The amount that is kept out of the profits of an enterprise to meet the future ‘unknown’ or ‘unexpected’ liabilities is known as reserve. The creation of reserves helps in meeting the unforeseen expenses or losses that may occur in the near future. It should be noted that the creation of reserves is not compulsory. Its creation completely depends upon the will of an enterprise. It is an appropriation of profits that is created out of the undistributed profits of the business. It helps in strengthening the financial position of the business. Besides this, the number of reserves can also be utilized for the distribution of profits among its shareholders. Different types of Reserves are discussed below
Types of Reserves
The reserves can be broadly bifurcated as revenue reserves and capital reserves. The revenue reserves are two types: general reserves and specific reserves.
Revenue Reserves
The reserves that are created out of those profits which are earned from carrying out the normal activities of a business are known as Revenue reserves. In other words, revenue reserves are created out of the revenue profits of the firm. These reserves are created to meet the unexpected expenses or losses of the business. It helps to strengthen the financial soundness of the business. These can be utilized for the distribution of dividends among the shareholders. In the words of Kohler, ‘Reserves are that portion, or any thereof, of the net worth or total equity of an enterprise representing retained earnings available for withdrawal by proprietors’. Some of the examples of Revenue reserves are Debenture Redemption Reserve, Investment Fluctuation Reserve, General Reserve, etc. The Revenue reserves can be further classified as General Reserve and Specific Reserve.
General Reserves: These are the reserves that are created out of revenue profits without any specific purposes. In other words, these reserves are maintained to meet the future unforeseen liabilities of the business. The purposes of utilizing such reserves are not specified and thus it can also be used to enhance or improve the financial position of the business. These reserves are used as per the discretion of the management for general purposes. The given below are some purposes for which the general reserve can be utilized.
- To strengthen the financial position of the business.
- To meet unexpected expenses or losses.
- To provide a channel for expanding the business.
Specific Reserves: These are the reserves that are created out of revenue profits for fulfilling the specific purposes of the business. These reserves cannot be utilized for the purposes other than specified purposes for which it has been created. For example, Debenture Redemption Reserve is a specific reserve that can be utilized for redeeming the debentures of the
company. Some of the examples of specific reserves are Investment Fluctuation Fund, Workmen Compensation Fund, Dividend Equalisation Fund, Sinking Fund, Development Rebate Reserve, etc.
Capital Reserves
The reserves that are created out of the capital profits of a business are known as Capital reserves.

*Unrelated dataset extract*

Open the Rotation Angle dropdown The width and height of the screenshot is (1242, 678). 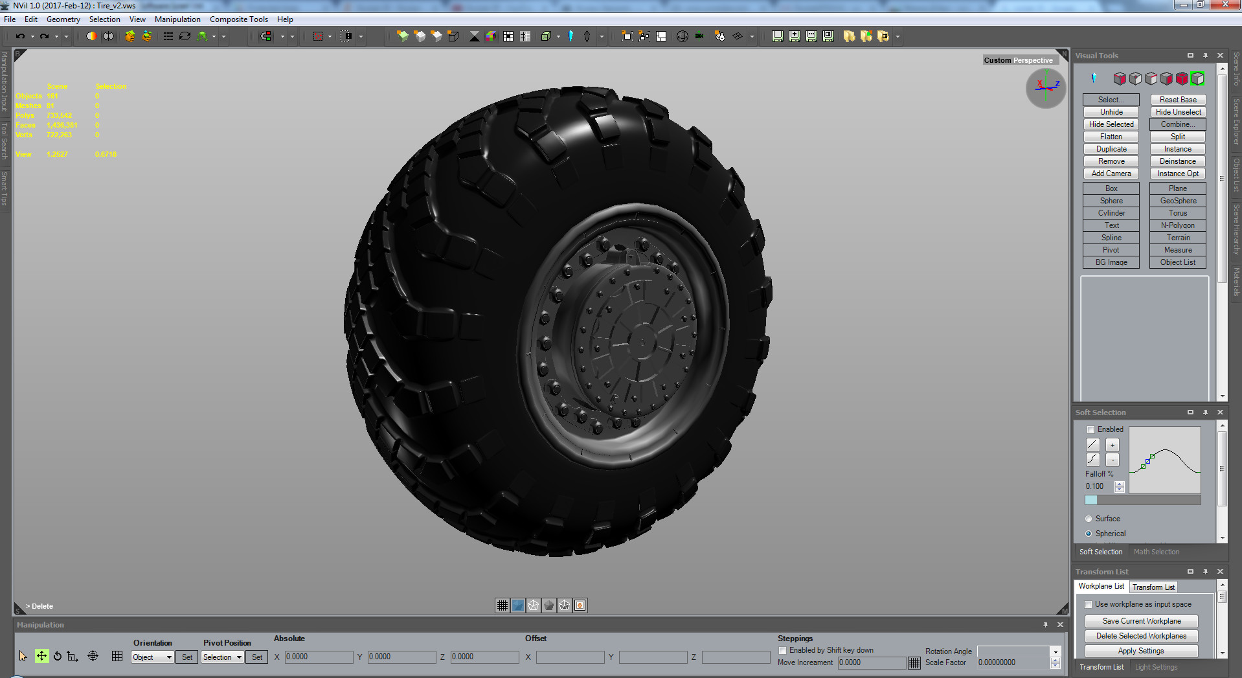tap(1055, 651)
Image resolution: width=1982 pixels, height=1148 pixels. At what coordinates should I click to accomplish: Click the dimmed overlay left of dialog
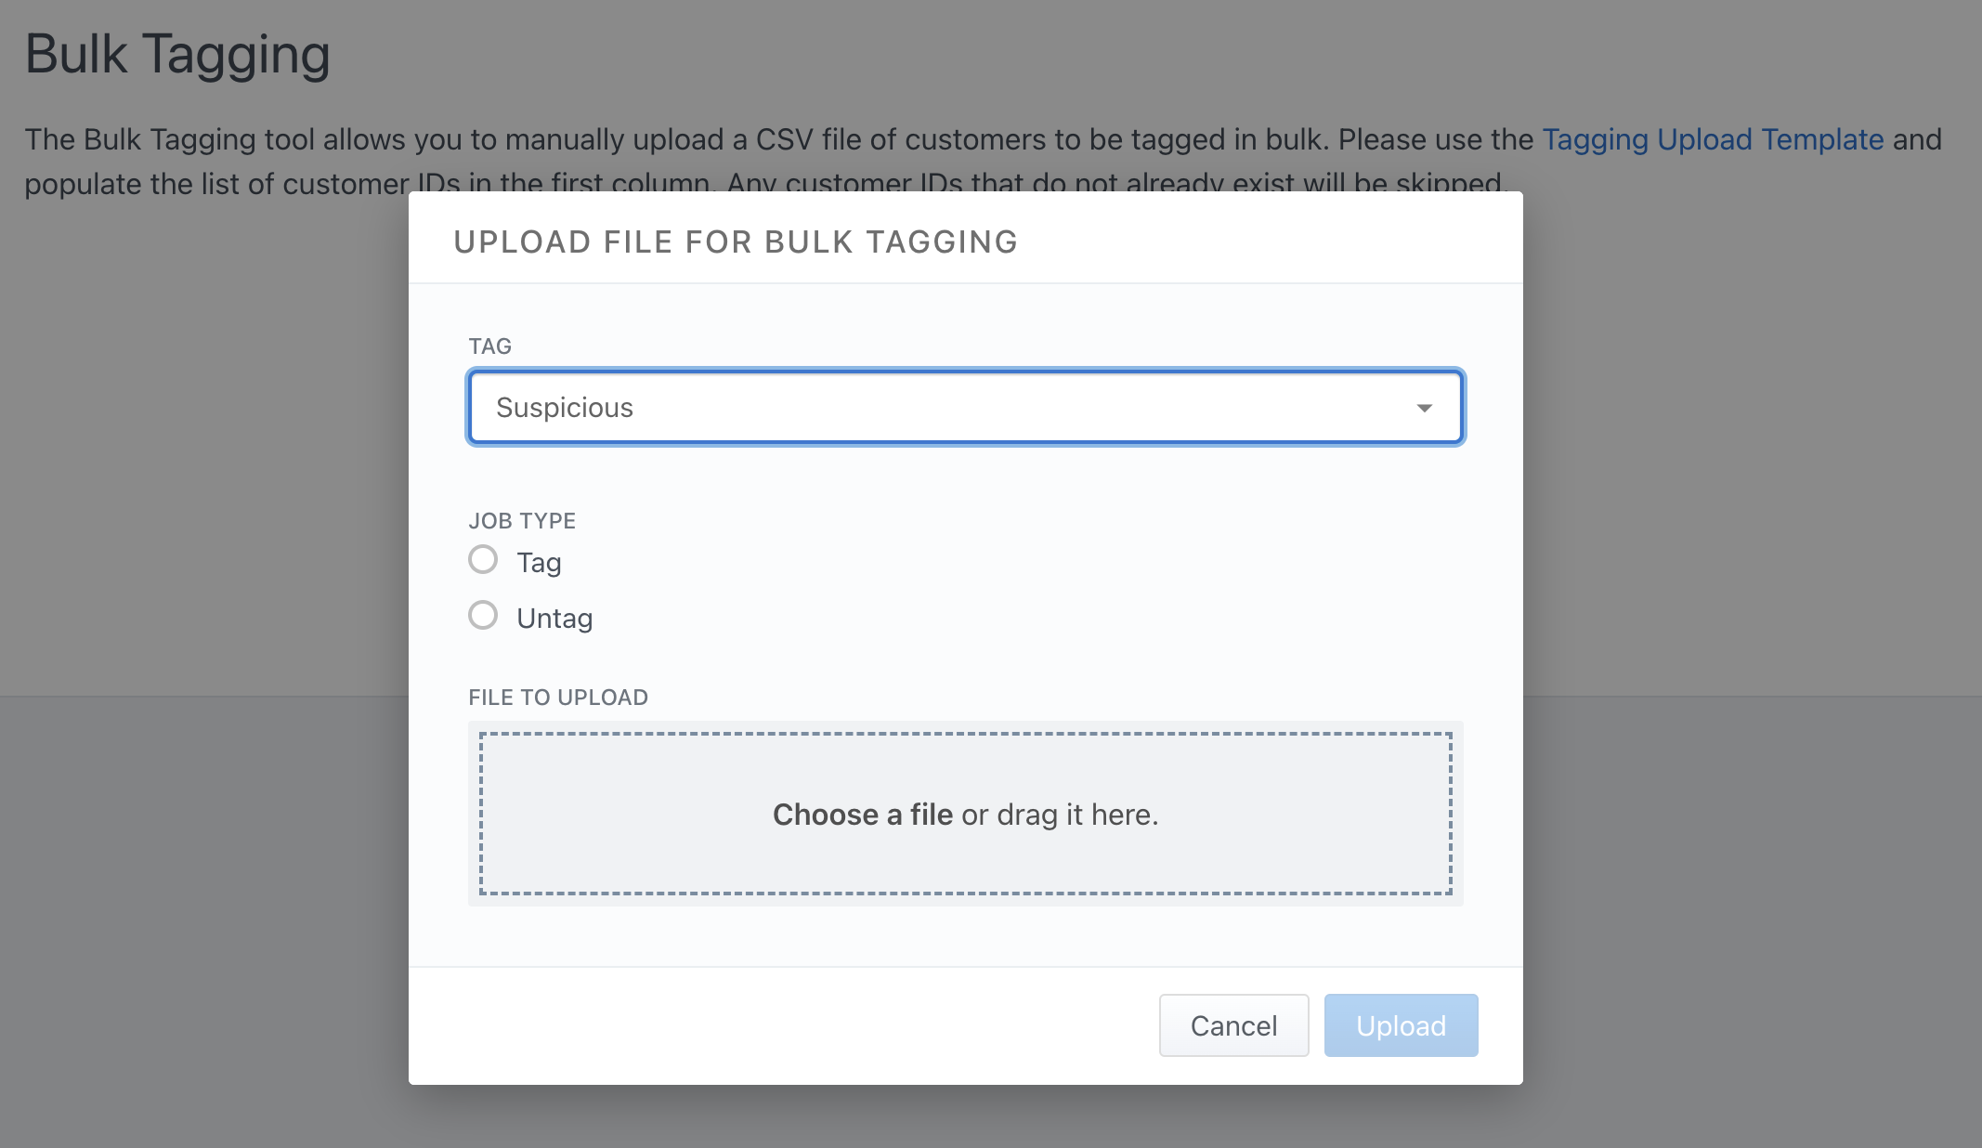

Capital profits are the profits that are not earned in normal business activities. These reserves are created out of the transactions which are capital in nature. Therefore, all the capital profits arising from the specific capital nature transactions can be termed as Capital reserves. The following are some examples of capital reserves.
- Profit on sale of fixed assets.
- Profit on re-issue of forfeited shares.
- Profit on revaluation of assets and liabilities.
- Premium received on issue of shares and debentures.
- Profit on redemption of debentures.
- Profit prior to incorporation.
These reserves are utilized by the business for writing off the capital losses and cannot be utilized for the distribution of dividends among the shareholders.